Basically we are allowing external circumstances control our lives, and if we are miserable or sick its our own fault rather than those of external forces. While the author does try to give control to us, its really not applied to everyone but is instead very selective. If you are part of the middle class then this book may be something you could relate to, but lower than that, I doubt the book will fly over well.
Ideas in book with larger ideas:
The book itself isn't even culturally friendly and it seems to encourage barriers of sorts between people. There is an example of a middle aged daughter with an elderly mother where the author basically encourages the daughter to treat her like part of the schedule rather than a person, which will cause the mother to lose control of her daughter and help her become more independent. Its an interesting advice but the problem I have is that its not friendly towards the elderly population. What if something happens to the mother? Should the daughter continue to treat her like part of a to do list?
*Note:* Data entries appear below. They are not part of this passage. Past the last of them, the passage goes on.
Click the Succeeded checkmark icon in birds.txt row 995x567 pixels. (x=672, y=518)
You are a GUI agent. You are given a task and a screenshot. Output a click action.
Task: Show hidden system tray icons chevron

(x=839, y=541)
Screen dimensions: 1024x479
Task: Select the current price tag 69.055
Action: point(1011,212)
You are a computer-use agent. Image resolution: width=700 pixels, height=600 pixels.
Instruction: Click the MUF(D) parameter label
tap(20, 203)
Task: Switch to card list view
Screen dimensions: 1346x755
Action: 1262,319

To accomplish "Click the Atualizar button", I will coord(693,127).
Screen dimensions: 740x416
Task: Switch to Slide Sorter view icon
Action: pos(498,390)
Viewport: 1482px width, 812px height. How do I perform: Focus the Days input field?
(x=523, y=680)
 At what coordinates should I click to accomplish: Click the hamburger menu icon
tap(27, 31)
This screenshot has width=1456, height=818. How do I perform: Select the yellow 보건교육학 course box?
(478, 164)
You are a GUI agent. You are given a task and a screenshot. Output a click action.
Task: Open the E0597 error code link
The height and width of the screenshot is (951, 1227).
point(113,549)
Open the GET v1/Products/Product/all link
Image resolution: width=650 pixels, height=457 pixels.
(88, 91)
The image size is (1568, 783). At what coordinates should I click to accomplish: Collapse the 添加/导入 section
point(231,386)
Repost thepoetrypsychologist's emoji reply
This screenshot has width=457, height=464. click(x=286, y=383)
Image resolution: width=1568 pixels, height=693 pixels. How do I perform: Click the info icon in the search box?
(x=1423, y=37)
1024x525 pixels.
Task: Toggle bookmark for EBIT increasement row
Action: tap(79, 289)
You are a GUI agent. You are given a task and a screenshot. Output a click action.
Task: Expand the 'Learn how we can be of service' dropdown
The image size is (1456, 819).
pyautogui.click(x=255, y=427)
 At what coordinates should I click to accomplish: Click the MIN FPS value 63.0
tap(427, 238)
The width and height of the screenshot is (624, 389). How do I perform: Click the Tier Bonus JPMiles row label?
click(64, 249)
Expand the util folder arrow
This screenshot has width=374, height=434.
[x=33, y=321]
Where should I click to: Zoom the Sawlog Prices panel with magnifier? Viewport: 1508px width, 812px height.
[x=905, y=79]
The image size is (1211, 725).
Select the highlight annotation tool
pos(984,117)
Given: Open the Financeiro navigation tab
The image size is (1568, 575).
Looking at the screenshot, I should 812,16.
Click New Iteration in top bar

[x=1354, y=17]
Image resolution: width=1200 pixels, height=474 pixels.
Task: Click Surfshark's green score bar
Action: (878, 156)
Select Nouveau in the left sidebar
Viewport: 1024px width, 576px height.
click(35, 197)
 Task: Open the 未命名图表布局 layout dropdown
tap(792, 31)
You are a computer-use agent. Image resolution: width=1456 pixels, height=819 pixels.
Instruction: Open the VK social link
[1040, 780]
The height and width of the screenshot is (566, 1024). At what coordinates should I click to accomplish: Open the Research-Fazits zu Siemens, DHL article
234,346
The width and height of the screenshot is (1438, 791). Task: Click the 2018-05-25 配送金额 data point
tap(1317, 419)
While there are some things that I do agree with, there are much more that I disagree with. For one thing people are dependent on money to provide food and other necessities in life, thus should all quit in this time and age? If they do, how will they get the food and so forth? Making decisions is also hard and unfortunately when one needs money for survival (food, toiletries, doctor and so forth,) how is the negative situation something they're responsible for? What of those that live in undesirable communities? How might it be possible for them to come to a better life in this economy? Circumstances take choice away, and survival is more important than anything else.
I think he did use sources but in a lot of instances it seems to be an outdated book. As far as I know, no one wants an ipod but instead its an iphone or ipad.
I have to say that the whole book reads like a propaganda leaflet rather than anything else. The author rarely mentions how he knows these people, and whether or not they're fictional. The whole book sounded extremely arrogant to me and there is a sort of condescending tone of 'I know best'. The author didn't really list negatives of using choice theory and instead did nothing but promote it which caused me to roll my eyes a lot. The book itself really upset me and I wished for him to either use a different tone, in particular when he begins to relate the unhappy marriage story. I'm sorry to be giving it a low grade, but I am making a choice in being honest and not compromising my reputation or this blog.
This is for Pump Up Your Books Book Tour
2 out of 5
(0: Stay away unless a masochist 1: Good for insomnia 2: Horrible but readable; 3: Readable and quickly forgettable, 4: Good, enjoyable 5: Buy it, keep it and never let it go.)